There are two ways to look at the issue.
1. It is a general attack on gun rights. This is certainly the agenda of some. From sociology and critical criminology, you get the idea of a moral panic - a useful concept.
Some incident ignites a set of folks in government and media to interact and try to use the incident as a vivid cue to push an already existing desired policy program. The country panics and is stampeded towards action. Usually a rational analysis of the action is not part of the debate. Emotion rules. The attack on Iraq by Bush II is an example.
Tucson is a classic case. Outraged politicians and media. The focus on the extended Glock mag as crucial to the problem - not rationally the core of the issue. Banning them would not remove the risk from truly disturbed individuals.
Thus, use the incident to try to promote a true antigun agenda and try to remove guns in general from the public.
2. Did incidents like Tucson or VT for example indicate that there is real problem in NICS reporting that could be fixed and reasonably so. Cho and Loughner certainly gave legit warning signs that debateable could have been in the current system.
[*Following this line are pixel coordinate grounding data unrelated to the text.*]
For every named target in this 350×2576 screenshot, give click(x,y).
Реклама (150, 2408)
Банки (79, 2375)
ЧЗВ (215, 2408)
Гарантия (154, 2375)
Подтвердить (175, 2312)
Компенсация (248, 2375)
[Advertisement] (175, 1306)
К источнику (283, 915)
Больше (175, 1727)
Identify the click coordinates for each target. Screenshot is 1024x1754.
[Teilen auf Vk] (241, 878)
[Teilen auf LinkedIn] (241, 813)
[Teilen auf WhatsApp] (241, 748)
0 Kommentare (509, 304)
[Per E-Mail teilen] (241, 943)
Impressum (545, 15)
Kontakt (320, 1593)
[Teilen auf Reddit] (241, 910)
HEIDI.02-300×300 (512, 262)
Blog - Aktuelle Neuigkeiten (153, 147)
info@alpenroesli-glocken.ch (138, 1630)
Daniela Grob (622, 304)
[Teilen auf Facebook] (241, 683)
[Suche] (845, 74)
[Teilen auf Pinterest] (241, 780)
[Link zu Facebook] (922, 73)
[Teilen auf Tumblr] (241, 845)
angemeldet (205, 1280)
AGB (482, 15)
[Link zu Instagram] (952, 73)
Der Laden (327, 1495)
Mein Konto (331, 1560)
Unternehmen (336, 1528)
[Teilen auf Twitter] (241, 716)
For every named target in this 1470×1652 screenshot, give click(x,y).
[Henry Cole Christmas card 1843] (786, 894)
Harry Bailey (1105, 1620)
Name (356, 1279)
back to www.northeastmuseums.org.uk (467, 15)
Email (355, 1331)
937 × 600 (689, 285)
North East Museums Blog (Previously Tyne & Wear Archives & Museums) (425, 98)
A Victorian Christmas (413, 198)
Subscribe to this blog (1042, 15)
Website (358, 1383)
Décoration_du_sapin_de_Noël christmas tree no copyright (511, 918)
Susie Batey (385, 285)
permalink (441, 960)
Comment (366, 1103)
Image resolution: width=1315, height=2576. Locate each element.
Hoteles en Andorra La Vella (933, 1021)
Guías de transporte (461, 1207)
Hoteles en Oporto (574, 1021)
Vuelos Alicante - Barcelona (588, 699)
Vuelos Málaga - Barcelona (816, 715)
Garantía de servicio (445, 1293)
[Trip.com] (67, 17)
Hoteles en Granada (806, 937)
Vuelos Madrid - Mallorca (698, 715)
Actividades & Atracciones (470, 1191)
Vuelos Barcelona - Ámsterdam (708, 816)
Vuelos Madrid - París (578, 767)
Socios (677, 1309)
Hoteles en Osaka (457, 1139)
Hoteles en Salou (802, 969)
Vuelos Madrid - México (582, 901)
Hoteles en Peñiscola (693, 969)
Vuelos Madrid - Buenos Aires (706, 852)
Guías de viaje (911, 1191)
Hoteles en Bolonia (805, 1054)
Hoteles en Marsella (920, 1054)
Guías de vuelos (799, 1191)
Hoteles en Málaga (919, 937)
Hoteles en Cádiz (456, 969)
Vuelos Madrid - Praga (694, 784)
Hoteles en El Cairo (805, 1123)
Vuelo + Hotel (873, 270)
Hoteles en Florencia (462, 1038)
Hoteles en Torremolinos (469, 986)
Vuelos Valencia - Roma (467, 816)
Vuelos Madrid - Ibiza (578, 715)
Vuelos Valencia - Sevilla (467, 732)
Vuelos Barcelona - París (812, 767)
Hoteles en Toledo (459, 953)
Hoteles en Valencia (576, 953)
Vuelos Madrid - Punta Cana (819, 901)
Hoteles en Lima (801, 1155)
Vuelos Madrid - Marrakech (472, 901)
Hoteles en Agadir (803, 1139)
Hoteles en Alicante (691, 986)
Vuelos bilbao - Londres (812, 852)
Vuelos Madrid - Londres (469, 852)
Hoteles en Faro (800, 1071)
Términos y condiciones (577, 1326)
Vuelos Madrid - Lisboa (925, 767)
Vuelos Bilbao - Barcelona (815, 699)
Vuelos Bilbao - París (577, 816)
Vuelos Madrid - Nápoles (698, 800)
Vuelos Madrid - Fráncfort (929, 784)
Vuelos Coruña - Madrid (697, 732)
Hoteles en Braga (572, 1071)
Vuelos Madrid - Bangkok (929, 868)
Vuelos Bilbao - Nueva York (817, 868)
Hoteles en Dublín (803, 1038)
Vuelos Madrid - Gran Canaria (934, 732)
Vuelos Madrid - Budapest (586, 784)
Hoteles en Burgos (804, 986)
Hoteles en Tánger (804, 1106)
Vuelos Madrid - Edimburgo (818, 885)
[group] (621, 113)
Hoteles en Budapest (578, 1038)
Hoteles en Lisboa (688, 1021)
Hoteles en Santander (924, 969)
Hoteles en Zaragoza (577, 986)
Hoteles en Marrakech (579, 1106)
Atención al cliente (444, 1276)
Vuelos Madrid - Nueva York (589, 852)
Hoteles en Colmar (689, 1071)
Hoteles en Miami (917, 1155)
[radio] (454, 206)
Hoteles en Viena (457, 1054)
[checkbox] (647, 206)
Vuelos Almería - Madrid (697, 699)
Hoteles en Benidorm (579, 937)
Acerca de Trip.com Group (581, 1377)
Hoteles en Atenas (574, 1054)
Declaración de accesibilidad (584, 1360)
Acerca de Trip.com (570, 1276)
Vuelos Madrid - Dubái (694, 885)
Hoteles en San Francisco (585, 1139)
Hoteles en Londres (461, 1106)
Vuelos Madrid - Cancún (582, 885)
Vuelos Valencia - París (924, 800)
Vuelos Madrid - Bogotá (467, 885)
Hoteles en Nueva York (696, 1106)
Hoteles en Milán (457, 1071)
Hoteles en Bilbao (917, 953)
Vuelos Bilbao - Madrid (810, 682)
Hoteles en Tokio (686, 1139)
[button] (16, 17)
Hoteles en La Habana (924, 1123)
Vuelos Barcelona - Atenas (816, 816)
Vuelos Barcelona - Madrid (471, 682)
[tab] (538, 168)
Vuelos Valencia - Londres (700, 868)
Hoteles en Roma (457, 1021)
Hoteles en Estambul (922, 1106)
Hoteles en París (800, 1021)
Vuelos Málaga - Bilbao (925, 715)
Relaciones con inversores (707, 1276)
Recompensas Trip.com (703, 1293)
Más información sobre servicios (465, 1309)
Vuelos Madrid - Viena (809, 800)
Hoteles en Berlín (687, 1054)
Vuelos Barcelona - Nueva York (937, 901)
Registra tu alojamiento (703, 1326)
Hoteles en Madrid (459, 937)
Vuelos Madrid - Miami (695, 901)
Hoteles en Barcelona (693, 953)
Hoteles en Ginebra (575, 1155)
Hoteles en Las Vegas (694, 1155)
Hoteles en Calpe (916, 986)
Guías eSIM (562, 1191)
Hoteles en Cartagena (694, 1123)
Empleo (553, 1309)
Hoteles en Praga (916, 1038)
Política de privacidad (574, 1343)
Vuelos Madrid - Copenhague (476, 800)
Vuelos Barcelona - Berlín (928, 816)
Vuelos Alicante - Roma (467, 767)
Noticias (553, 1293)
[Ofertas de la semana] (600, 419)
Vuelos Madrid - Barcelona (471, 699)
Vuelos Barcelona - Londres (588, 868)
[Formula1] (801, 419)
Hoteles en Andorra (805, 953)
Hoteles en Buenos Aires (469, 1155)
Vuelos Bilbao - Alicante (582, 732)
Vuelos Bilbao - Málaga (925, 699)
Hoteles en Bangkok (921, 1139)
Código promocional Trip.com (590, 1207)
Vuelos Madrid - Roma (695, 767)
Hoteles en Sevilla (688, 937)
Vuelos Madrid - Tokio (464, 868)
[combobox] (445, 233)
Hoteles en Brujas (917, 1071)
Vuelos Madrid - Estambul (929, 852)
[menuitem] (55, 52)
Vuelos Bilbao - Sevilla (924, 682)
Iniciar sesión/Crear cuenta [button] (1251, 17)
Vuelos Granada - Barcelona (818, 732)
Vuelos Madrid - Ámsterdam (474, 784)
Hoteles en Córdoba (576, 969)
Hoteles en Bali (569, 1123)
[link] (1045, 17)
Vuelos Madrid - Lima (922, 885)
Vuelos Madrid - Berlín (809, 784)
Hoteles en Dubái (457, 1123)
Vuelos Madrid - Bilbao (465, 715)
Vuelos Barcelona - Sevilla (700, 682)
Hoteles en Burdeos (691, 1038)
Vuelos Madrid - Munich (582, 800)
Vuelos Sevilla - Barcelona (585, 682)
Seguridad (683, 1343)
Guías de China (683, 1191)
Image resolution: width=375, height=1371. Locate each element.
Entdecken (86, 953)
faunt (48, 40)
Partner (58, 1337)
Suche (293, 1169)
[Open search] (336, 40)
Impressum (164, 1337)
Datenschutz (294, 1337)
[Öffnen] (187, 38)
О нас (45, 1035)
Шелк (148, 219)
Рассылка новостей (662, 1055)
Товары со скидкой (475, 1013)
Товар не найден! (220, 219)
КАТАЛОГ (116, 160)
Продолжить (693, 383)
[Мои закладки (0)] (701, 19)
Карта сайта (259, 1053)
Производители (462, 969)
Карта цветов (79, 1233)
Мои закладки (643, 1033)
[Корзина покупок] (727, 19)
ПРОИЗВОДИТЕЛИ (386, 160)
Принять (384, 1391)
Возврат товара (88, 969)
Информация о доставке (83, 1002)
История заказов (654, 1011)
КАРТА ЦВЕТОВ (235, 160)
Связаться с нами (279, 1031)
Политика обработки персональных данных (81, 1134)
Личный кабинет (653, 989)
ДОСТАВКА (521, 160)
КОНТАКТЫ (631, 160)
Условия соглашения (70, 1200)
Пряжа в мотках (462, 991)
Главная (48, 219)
Could them being in NICS slow them down or prevent them - no way to know?
However, increased violent potential screening for general firearms purposes might be proposed but has way too many false positives. Current views indicate we have no psych tests that are useful violence predictors. So asking for folks to take psych exams for general firearms ownership (independent of the rights violation, IMHO), wouldn't work. The only predictor is past criminality or threats. So Cho and Loughner might well have been aborted if there were better screening on their overt and threatening behavior.
Such a debate would have to be conducted with experts and not pols, advocates, etc. The latter just throw out emotion and rhetoric.
It is all just posturing. A real look will not occur. IMHO, a combo of truly trying to catch the overt Cho's and Loughner's based on real threatening behavior and a realistic policy of encouraging responsible carry would be in MY report - when I am invited to write for Wayne, Charlie, Larry, and Barrack.